The PEOPLE of the State of California, Plaintiff and Respondent, v. George Mitchell HOOVER, Defendant and Appellant.
George Mitchell Hoover, defendant, has appealed from a judgment imposing sentences for violations of Penal Code sections 245(a) and 246 (assault with a deadly weapon; and shooting at an inhabited dwelling), after a jury had found him guilty of those offenses and of possession of a billy club, for which latter offense he was given a jail sentence, fully commuted, by reason of time already spent in jail.
The jury found also that, as alleged, defendant used a firearm as proscribed by Penal Code section 12022.5 in the perpetration of the assault with a deadly weapon.
The judgment recited, as the jury had further found, that in the perpetration of the other felony (Pen.Code § 246) defendant was armed with a deadly weapon within the meaning of Penal Code section 12022.
In imposing sentence the trial court ordered that execution of the sentence for the section 246 violation be stayed pending service of the sentence for the assault with a deadly weapon, and when that sentence should be served the stay was to become permanent.
The charges arose out of the following sequence of events.
On January 6, 1972, Barry Godfrey was serving as an undercover agent of the FBI in obtaining information on the activities of right-wing direct action organizations in San Diego County, and had been for about six years.

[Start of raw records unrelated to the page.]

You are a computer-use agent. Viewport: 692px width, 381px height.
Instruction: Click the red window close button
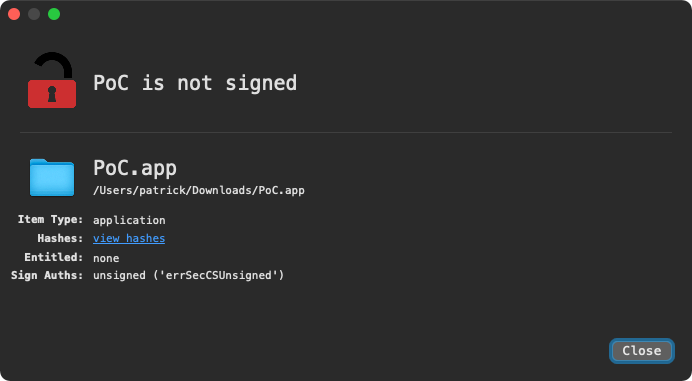click(14, 14)
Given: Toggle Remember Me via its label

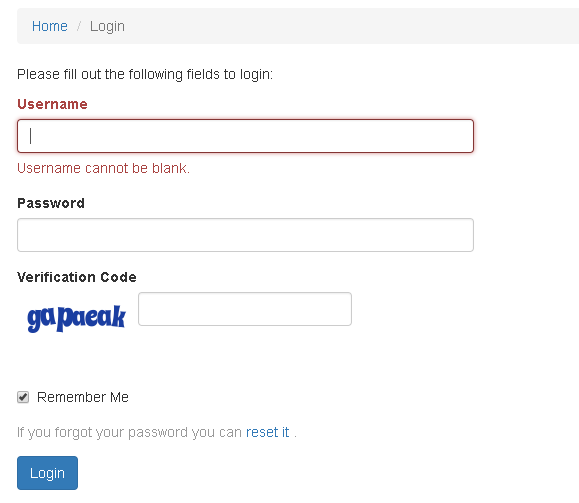Looking at the screenshot, I should click(83, 397).
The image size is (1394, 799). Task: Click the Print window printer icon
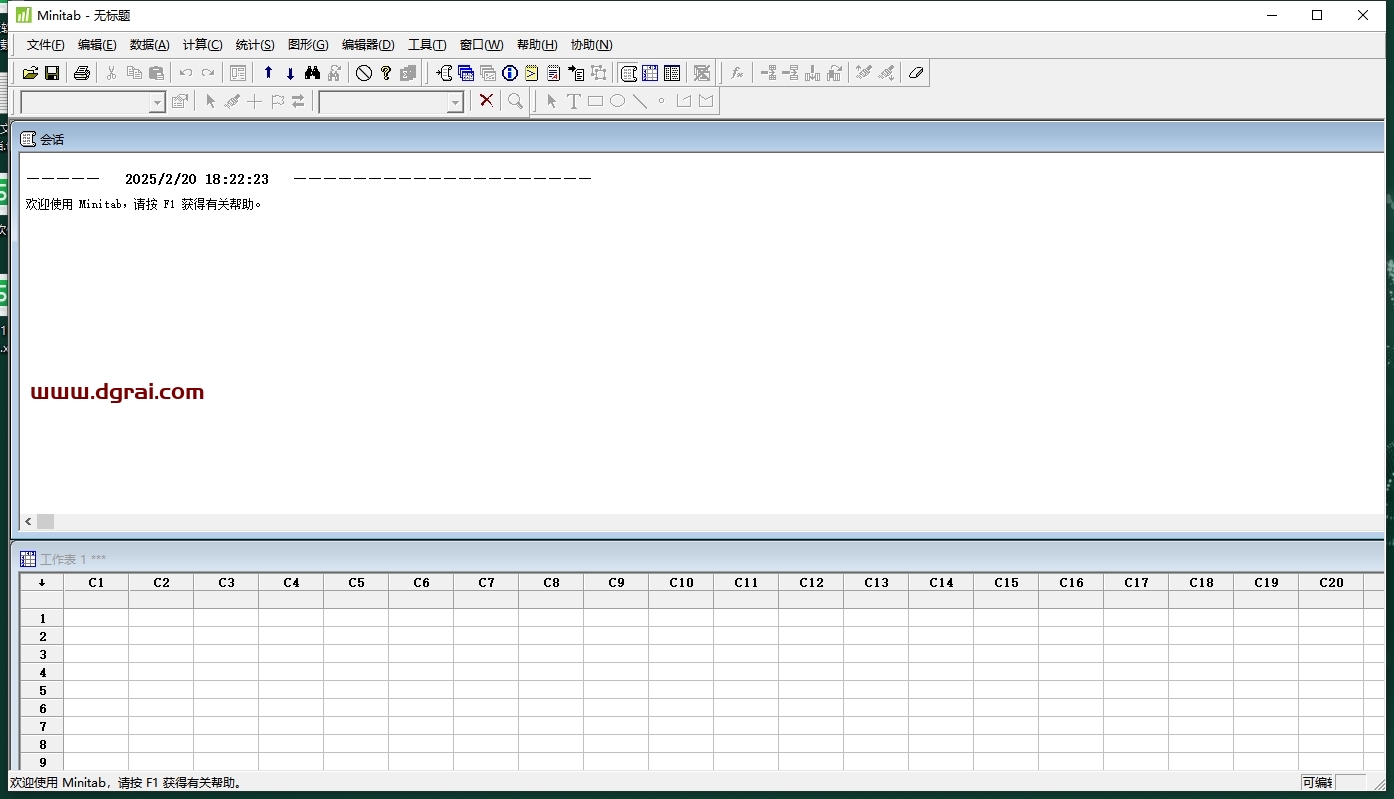coord(82,73)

To carry out that work he was currently a member of the Secret Army Organization, a para-military group of which defendant also was a member.
The Secret Army Organization (SAO) was founded in San Diego County about October 1971. Its professed goal was to prevent, by violent means if necessary, a Communist takeover of this county. Jerry Lynn Davis was one of the organizers, and the overall coordinator or leader of the SAO in Southern California, while Godfrey was the assistant state commander, the San Diego County commander, and the state intelligence officer. That group was interested in keeping an eye on the activities of left-wing direct action organizations and their suspected members.

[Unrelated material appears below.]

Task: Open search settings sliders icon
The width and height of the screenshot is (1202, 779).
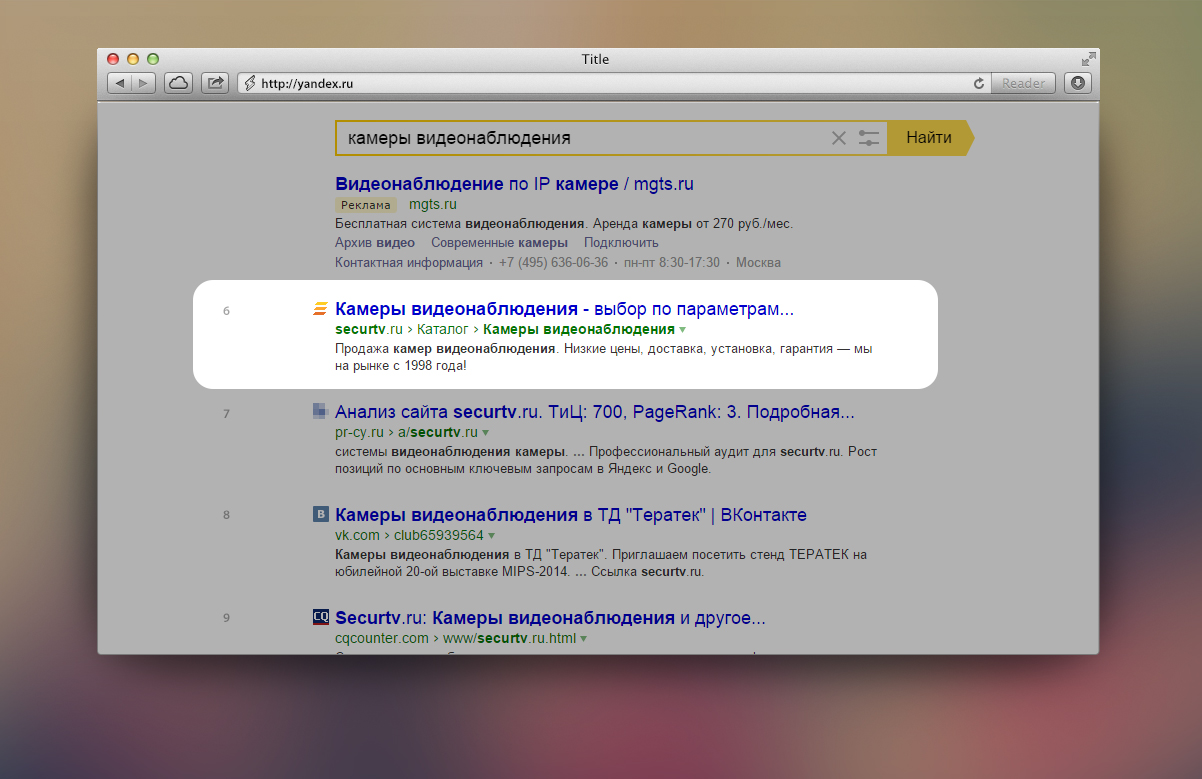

Godfrey was paid by the FBI and made periodic reports to one of its officers. In January 1972, he had been working under the direction of Agent Stephen Christensen.
On January 6, 1972, Godfrey asked defendant to go with him to conduct a surveillance of left-wing radical centers in the Ocean Beach area of San Diego, as the two had done previously. One of the places to be observed was the residence of Peter Bohmer, where license numbers would be taken of cars that could be identified as belonging to visitors at the Bohmer residence.

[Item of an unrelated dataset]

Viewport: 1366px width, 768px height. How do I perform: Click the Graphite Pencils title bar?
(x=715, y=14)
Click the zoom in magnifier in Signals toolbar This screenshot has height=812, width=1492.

Godfrey picked up defendant shortly after 7:00 p. m. at defendant's residence in Santee, north of El Cajon. Before leaving home, defendant equipped himself with two pistols. Godfrey went next to Nazi headquarters in La Mesa, which he entered, leaving defendant in the car. After about 10 minutes there, Godfrey drove to Ocean Beach where they first looked over an enlisted men's coffee house on Voltaire Street as Godfrey drove by it. He next drove by Bohmer's home (the house) at 5155 Muir Street, about five or six blocks away, at about five miles per hour as he circled the block; parked a block away on Abbott Street, from which there was a view of the house; saw one person leave the house by the front door, enter a car on the far or northerly side of the street and drive away; got out of his car and, accompanied by defendant, walked around to the house, which was lighted within; placed a sticker on the front door; continued walking on so as to return to his car by encircling the block; reentered the car and drove to a new position on Muir Street where the car was parked for about two minutes while he and defendant watched the house; after leaving that second position Godfrey drove past the house and saw a light being turned on in a second room at the front of the house; Godfrey then parked his car in a third position, from which he and defendant saw someone come out the front door of the house and either see a second person off or greet a newcomer, then reenter the house; Godfrey then turned around onto Muir Street and again drove toward the house, intending to pass the house at about 10 miles per hour, going southeasterly, with the house on the southerly side and to Godfrey's right; as he came opposite the house, two shots rang out in quick succession, and Godfrey saw that defendant had extended a pistol through the open car window on the passenger's side, and that a third shot had been attempted but the pistol action had jammed; Godfrey told defendant to stop firing, and drove on.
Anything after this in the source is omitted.